In lieu of an abstract, here is a brief excerpt of the content:

  • A Theology of Limits
  • Raymond Haberski Jr. (bio)
John Patrick Diggins. Why Niebuhr Now? Chicago: University of Chicago Press, 2011. xii + 152 pp. Notes and index. $22.00 (cloth); $14.00 (paper); $7.–$14.00 (e-book).
Charles Lemert. Why Niebuhr Matters. New Haven: Yale University Press, 2011. xvii + 272 pp. Notes and index. $26.00.

Reinhold Niebuhr once remarked to his friend and first biographer June Bingham: “bad religion can be worse than no religion . . . [because] even good religion can become a source of hidden pride, of what we might call original sin.” Secularists have understandably been uncomfortable with the concept of original sin; though in the early Cold War many made an exception when Niebuhr spoke about it. But then Niebuhr wasn’t interested in theology, per se, so he didn’t condemn unbelievers; he was much more interested in attacking true-believers, whether their dogmatism was liberalism, communism, or some form of Christianity.

Not surprisingly, then, Niebuhr’s thought has consistently attracted attention from intellectuals who shared his antipathy toward ideological pride. Two books that work in that vein are John Patrick Diggins’ Why Niebuhr Now? and Charles Lemert’s Why Niebuhr Matters. If both book titles sound like they are trying to affirm Niebuhr’s lasting relevancy, they are. But one wonders why? Niebuhr has never really left the scene.

Since his heyday in the late 1940s and 1950s, when a magazine as popular as Time put him on its cover (in 1948), Niebuhr has quite simply loomed larger than any single American religious intellectual since Jonathan Edwards. The reasons for his status are simple: he dealt head-on with the giant questions of his time—from economic inequality to nuclear war—and wrestled with America’s attitude of exception when facing great problems. Niebuhr counseled time and again that, however much Americans might want to change history or make history, they were still subject to the whims and will of history. “We cannot simply have our way, not even when we believe our way to have the ‘happiness of mankind’ as its promise.”1 [End Page 673]

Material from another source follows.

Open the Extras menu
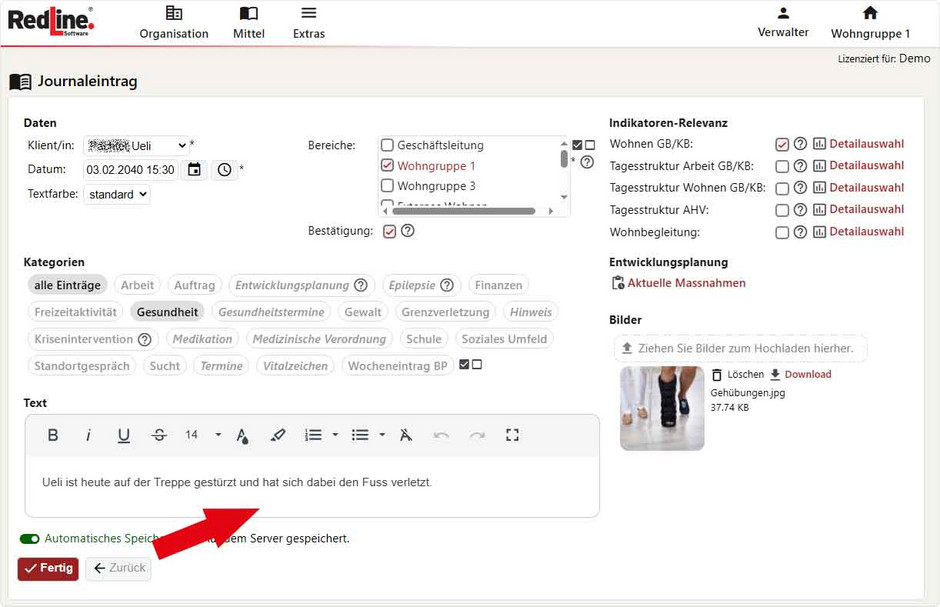[309, 23]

The religious historian Martin Marty declared Niebuhr “a prophet to America-in-praxis,” for within Niebuhr two strands of American intellectual thought came together: the tradition of religious intellectuals to interpret the “nation’s religious experience, practice, and behavior in the light of some sort of transcendent reference” and the ability to use “specifically theological materials in order to make sense of the American experience.”2

Yet, as both Diggins and Lemert suggest, Niebuhr’s legacy is anything but settled. In 1952, when Niebuhr’s The Irony of American History first appeared in print, conservative intellectual Peter Viereck predicted in a review in the New York Times that, while Niebuhr would probably be regarded as his era’s most influential social thinker, he would earn this distinction “not because of his deserts but despite them.” Another reviewer hinted that Irony would provoke resistance from both secular and religious readers who wanted to hear something about the momentous role of their nation but not about how ironic that moment was. That same year, Robert Fitch, a professor of Christian ethics at the Pacific School of Religion, noted that Niebuhr’s prophetic critique would be far less palatable because it was so clearly a religious text and, as such, had put off Anthony West of the New Yorker who disliked Niebuhr’s use of original sin. Fitch quipped that “surely this is what must happen when the irony of the ‘civilized’ man is confronted by the irony of the Christian man.”3

Just a few years later, in a profile entitled “The Irony of Reinhold Niebuhr,” journalist William Lee Miller captured the paradox of Niebuhr’s prophecy: “Niebuhr may find himself the victim of his own greatness,” Miller concluded, “admired but misunderstood, praised but not followed.” As evidence, Miller pointed to Niebuhr’s appearance on the cover of Time and in profiles for Life. “Certainly,” Miller offered, “the admiration of the Luce enterprises has its ironical aspects. Time and Life themselves provide excellent examples of much that Mr. Niebuhr criticizes.”4

Such fate was confirmed over the last few years...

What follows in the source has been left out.